■ EXERCISE DIRECTIONS
Rewrite the lines below so that "Screen dimensions" becomes "Screen size" wherever it occurs, leaving everything else unchanged.

■ DATASET ENTRIES
........

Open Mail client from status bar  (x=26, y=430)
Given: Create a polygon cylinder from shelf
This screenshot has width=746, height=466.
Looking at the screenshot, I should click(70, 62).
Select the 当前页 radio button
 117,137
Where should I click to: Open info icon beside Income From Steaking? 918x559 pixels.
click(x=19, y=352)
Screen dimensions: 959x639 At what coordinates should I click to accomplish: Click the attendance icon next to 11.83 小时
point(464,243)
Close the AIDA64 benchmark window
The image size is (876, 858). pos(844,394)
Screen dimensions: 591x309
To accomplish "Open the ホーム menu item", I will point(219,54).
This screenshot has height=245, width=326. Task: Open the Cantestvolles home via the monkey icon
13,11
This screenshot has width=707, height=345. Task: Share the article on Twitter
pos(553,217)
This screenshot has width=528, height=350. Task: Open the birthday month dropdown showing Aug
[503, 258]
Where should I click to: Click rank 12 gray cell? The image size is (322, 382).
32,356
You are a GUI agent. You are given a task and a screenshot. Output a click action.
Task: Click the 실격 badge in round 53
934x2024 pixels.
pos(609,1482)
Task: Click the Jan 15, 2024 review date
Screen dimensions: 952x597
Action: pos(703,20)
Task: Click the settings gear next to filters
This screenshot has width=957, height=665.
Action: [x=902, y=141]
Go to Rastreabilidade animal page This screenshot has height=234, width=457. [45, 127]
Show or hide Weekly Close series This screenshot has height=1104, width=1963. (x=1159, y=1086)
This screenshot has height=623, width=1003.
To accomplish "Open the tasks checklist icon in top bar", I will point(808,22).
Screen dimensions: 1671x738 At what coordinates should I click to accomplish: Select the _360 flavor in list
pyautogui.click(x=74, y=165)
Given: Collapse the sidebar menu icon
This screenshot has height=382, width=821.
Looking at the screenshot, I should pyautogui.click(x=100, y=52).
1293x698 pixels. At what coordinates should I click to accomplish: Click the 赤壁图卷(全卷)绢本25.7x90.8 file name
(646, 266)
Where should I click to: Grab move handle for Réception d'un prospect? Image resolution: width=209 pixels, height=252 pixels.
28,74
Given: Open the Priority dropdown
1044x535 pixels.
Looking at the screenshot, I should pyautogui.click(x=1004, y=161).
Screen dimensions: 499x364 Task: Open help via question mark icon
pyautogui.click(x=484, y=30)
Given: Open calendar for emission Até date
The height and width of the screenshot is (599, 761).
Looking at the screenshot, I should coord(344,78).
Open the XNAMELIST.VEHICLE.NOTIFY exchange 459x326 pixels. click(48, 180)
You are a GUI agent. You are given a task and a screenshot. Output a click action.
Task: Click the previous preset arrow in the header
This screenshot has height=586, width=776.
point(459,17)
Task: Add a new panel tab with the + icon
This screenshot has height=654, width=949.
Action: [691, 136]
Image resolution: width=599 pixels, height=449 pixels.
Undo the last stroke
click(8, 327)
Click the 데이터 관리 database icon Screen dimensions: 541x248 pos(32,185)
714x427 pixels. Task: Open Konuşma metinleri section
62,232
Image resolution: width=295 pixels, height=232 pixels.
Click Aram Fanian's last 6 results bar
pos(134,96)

........

■ OUTPUT FOR THIS TASK
Open Mail client from status bar  (x=26, y=430)
Given: Create a polygon cylinder from shelf
This screenshot has width=746, height=466.
Looking at the screenshot, I should click(70, 62).
Select the 当前页 radio button
 117,137
Where should I click to: Open info icon beside Income From Steaking? 918x559 pixels.
click(x=19, y=352)
Screen size: 959x639 At what coordinates should I click to accomplish: Click the attendance icon next to 11.83 小时
point(464,243)
Close the AIDA64 benchmark window
The image size is (876, 858). pos(844,394)
Screen size: 591x309
To accomplish "Open the ホーム menu item", I will point(219,54).
This screenshot has height=245, width=326. Task: Open the Cantestvolles home via the monkey icon
13,11
This screenshot has width=707, height=345. Task: Share the article on Twitter
pos(553,217)
This screenshot has width=528, height=350. Task: Open the birthday month dropdown showing Aug
[503, 258]
Where should I click to: Click rank 12 gray cell? The image size is (322, 382).
32,356
You are a GUI agent. You are given a task and a screenshot. Output a click action.
Task: Click the 실격 badge in round 53
934x2024 pixels.
pos(609,1482)
Task: Click the Jan 15, 2024 review date
Screen size: 952x597
Action: pos(703,20)
Task: Click the settings gear next to filters
This screenshot has width=957, height=665.
Action: [x=902, y=141]
Go to Rastreabilidade animal page This screenshot has height=234, width=457. [45, 127]
Show or hide Weekly Close series This screenshot has height=1104, width=1963. (x=1159, y=1086)
This screenshot has height=623, width=1003.
To accomplish "Open the tasks checklist icon in top bar", I will point(808,22).
Screen size: 1671x738 At what coordinates should I click to accomplish: Select the _360 flavor in list
pyautogui.click(x=74, y=165)
Given: Collapse the sidebar menu icon
This screenshot has height=382, width=821.
Looking at the screenshot, I should pyautogui.click(x=100, y=52).
1293x698 pixels. At what coordinates should I click to accomplish: Click the 赤壁图卷(全卷)绢本25.7x90.8 file name
(646, 266)
Where should I click to: Grab move handle for Réception d'un prospect? Image resolution: width=209 pixels, height=252 pixels.
28,74
Given: Open the Priority dropdown
1044x535 pixels.
Looking at the screenshot, I should pyautogui.click(x=1004, y=161).
Screen size: 499x364 Task: Open help via question mark icon
pyautogui.click(x=484, y=30)
Given: Open calendar for emission Até date
The height and width of the screenshot is (599, 761).
Looking at the screenshot, I should coord(344,78).
Open the XNAMELIST.VEHICLE.NOTIFY exchange 459x326 pixels. click(48, 180)
You are a GUI agent. You are given a task and a screenshot. Output a click action.
Task: Click the previous preset arrow in the header
This screenshot has height=586, width=776.
point(459,17)
Task: Add a new panel tab with the + icon
This screenshot has height=654, width=949.
Action: [691, 136]
Image resolution: width=599 pixels, height=449 pixels.
Undo the last stroke
click(8, 327)
Click the 데이터 관리 database icon Screen size: 541x248 pos(32,185)
714x427 pixels. Task: Open Konuşma metinleri section
62,232
Image resolution: width=295 pixels, height=232 pixels.
Click Aram Fanian's last 6 results bar
pos(134,96)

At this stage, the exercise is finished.